In this article we will deal with the most fundamental property of any object in relation to the act of pencil drawing. This fundamental property is the form or structure of the object. Ultimately, it is the drawing of form that is most responsible for the reproduction of the actual scene on your drawing paper.
It is important to possess a simple but complete mental image or memory of the property of form. This mental image is very useful to you as a pencil artist because it will lead you to a simple and systematic way of approaching the drawing of any object under the sun. It will give you the essential tools of the first phase of a drawing.
The idea of dealing with the numerous forms that constitute any real scene involves a visual decomposition of the scene's forms into a set of basic geometric forms followed by a reconstitution of those forms into a likeness of the original real object.
With some practice, you will find that this analysis and reconstitution becomes very quickly second nature and will help you tremendously in approaching a drawing in a logical manner.

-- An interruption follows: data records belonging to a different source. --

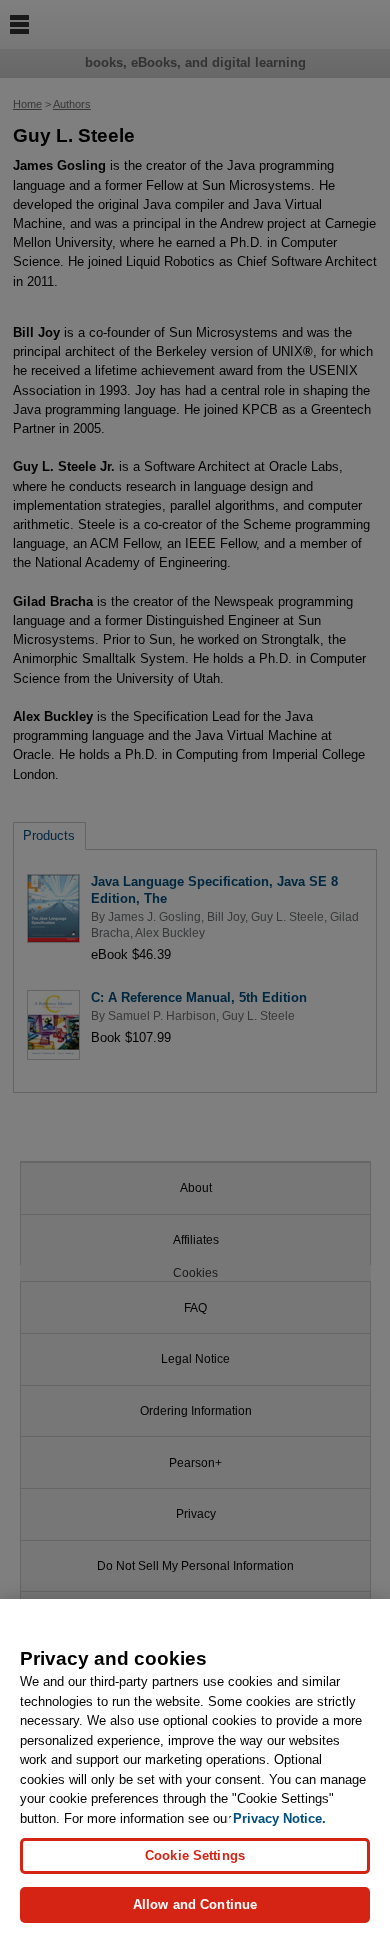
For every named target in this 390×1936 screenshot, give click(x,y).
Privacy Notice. (279, 1818)
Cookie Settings (195, 1855)
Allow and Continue (195, 1904)
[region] (195, 1767)
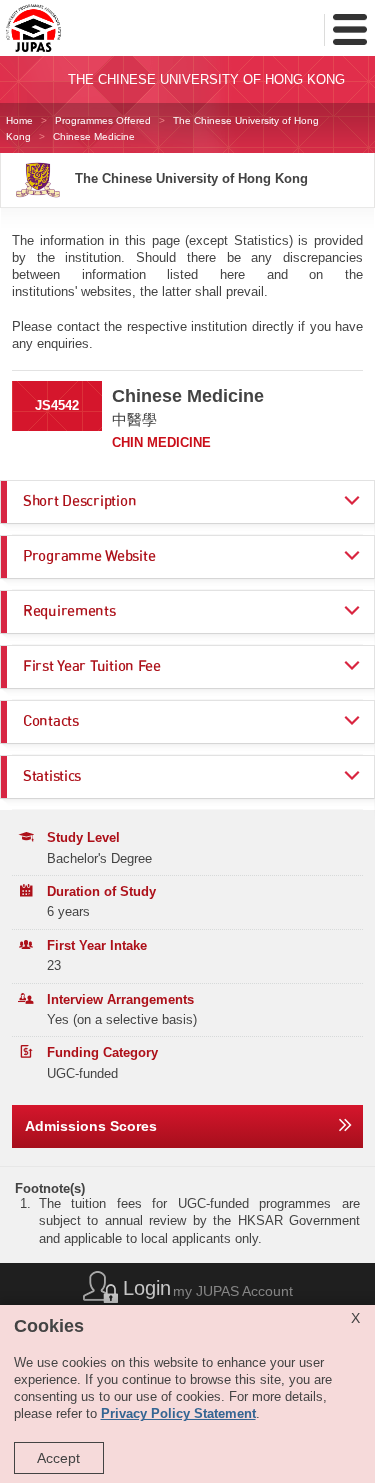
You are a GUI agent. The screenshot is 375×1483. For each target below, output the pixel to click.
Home (19, 120)
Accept (58, 1458)
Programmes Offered (103, 120)
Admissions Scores (91, 1126)
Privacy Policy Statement (178, 1414)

After analyzing the form of numerous objects, artists of the past came to the following conclusions:
* All object forms can be seen as a composition of four basic geometric solids: the brick, the sphere, the cylinder, and the cone.
Of course, the actual forms will almost always more or less deviate from these perfect geometric forms. Therefore, part of the drawing process will consist of adding these variations. But all that is done in a later phase of the drawing process.
* Concentrating on those four large geometric forms allows you to see the overall structure or composition of the global scene in a very logical and interconnected manner.
* The extent of these large forms is fairly easy to discern and the dimensions easily estimated. Therefore, the large forms can be drawn first without paying any attention to the smaller forms and the myriad of details.
* Drawing a real scene while constantly thinking of bricks, spheres, cylinders, and cones will automatically give your drawing three-dimensionality and a certain amount of gravitas. With some practice you will soon notice that you have become a much faster and more accurate draftsperson.
This approach to viewing a scene, i.e., seeing the scene as a composition of basic solid geometric shapes, naturally separates the big picture from the details and gives you an excellent starting-point for tackling any drawing. You won't have to ponder or hesitate on how to start your drawing. You just start by tackling one big shape and link all the others together like a chain link fence.
Once the large geometric shapes are in place you should already see a good likeness of the scene as a whole. You can then concentrate on the details without having to worry about whether or not all the objects are in the right overall position.
In this article we developed a method which initially views an arbitrary pictorial scene as a composition of four basic geometric shapes: the brick, the sphere, the cone, and the cylinder. This allows us to separate the big picture from the detail. You just take one large shape at a time and fill in the details. The idea is to be acutely aware of the immediate neighborhood of the detail you are drawing so that the orientation and size of the detail fits in correctly in the neighborhood.
The task then is to render each basic geometric shape while at the same time reconstituting the overall scene, i.e., putting each geometric form in its correct position.